We humans make a lonely crowd, and it’s killing us. Social isolation is more lethal than smoking 15 cigarettes a day, or than obesity, according to research published by Julianne HoltLunsta­d of Brigham Young University. Since obesity is associated in the United States with 300,000 to 600,000 deaths a year, the implicatio­n is that loneliness is a huge, if silent, killer.

Loneliness increases inflammati­on, heart disease, dementia and death rates, researcher­s say — but it also simply makes us heartsick and leaves us inhabiting an Edvard Munch canvas. Public health experts in many countries are debating how to address a “loneliness epidemic” that corrodes modern life, but Britain has taken the lead: Last year it appointed a minister for loneliness.

“It touches almost every one of us at some point,” Baroness Barran, the current minister for loneliness, told me. “It can lead to very serious health consequenc­es for the individual and leads to erosion of our society, where people become isolated and disconnect­ed.”

I’ve become interested in loneliness while reporting on the opioid epidemic and soaring suicide rates in the United States. These have complicate­d roots, but they also result from social isolation. Extended families have dissolved, and social institutio­ns like churches, bowling leagues and neighbourh­ood clubs have frayed. We are no longer so deeply embedded in our communitie­s.

“I trained in internal medicine, and I expected most of my time would be spent on diabetes or heart disease or cancer,” Dr Vivek Murthy, who was surgeon general of the United States under President Barack Obama, told me. “What I didn’t expect was that so many people I saw would be struggling with loneliness.”

More than 20% of adults in both the US and Britain said in a 2018 survey that they often or always feel lonely. More than half of American adults are unmarried, and researcher­s have found that among those who are married, 30% of relationsh­ips are severely strained. A quarter of Americans now live alone, and as the song says, one is the loneliest number.

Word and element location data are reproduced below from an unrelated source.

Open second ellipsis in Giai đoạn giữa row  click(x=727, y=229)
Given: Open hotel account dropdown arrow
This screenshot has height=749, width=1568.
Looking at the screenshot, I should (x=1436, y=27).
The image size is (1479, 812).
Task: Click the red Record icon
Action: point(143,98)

One gauge of social isolation: Dr Murthy says he saw families sometimes drop elderly family members off at a hospital for Thanksgivi­ng in what sounds to me like the practice of a family leaving a dog at a kennel when they’re going away. Doctors are sometimes the only ones to witness a patient’s death, with no loved ones around.

Loneliness affects physical health in two ways. First, it produces stress hormones that can lead to inflammati­on and other health problems. Second, people who are alone are less likely to go to doctor appointmen­ts, to take medicine or to exercise and eat a healthy diet. We may resent nagging from loved ones, but it can keep us alive.

When I met Baroness Barran I suspected that the minister of loneliness portfolio was a bit of a gimmick. In fact, I’m now persuaded that it’s a model for other countries.

The ministry started a “Let’s Talk Loneliness” campaign that sparked difficult conversati­ons across Britain, and it is handing out small grants to local gardening clubs, birdwatchi­ng groups and others so that they can spread the word and invite more people to join. One grant of US$640 (about 19,400 baht), for example, went to a Birmingham group to buy board games and start a game club.

It is supporting “friendly benches”, which are public benches where people are encouraged to go and chat with one another. It’s pushing to keep community spaces open and to stop public transporta­tion from being cut in ways that leave people isolated. The government is also putting social workers in doctor’s offices for “social prescribin­g” — connecting lonely patients with local organisati­ons.

Baroness Barran said: Because of stigma, don’t post a sign inviting lonely people to show up. Rather, have an upbeat sign inviting people to take part in a dog-walking club, a community garden or some other activity. “We should focus on people’s gifts rather than people’s problems, because most of us would prefer to talk about our gifts,” she said.

Some think that the internet has aggravated the problem, because a cursory look through Facebook or Instagram suggests that everyone else in the world is having a fabulous time and enjoys perfect relationsh­ips.

Meanwhile, the reasons to address the topic are compelling. “If we could tackle loneliness,” Baroness Barran said, “people would feel stronger, more resilient, more optimistic about the future.” Dr Holt-Lunstad has found that greater social connection is associated with a 50% reduced risk of early death.

Australia, Canada, Germany and New Zealand have shown interest in adopting British approaches. Maybe the US, too, should experiment: How about a new post in the Department of Health and Human Services — an assistant secretary for loneliness?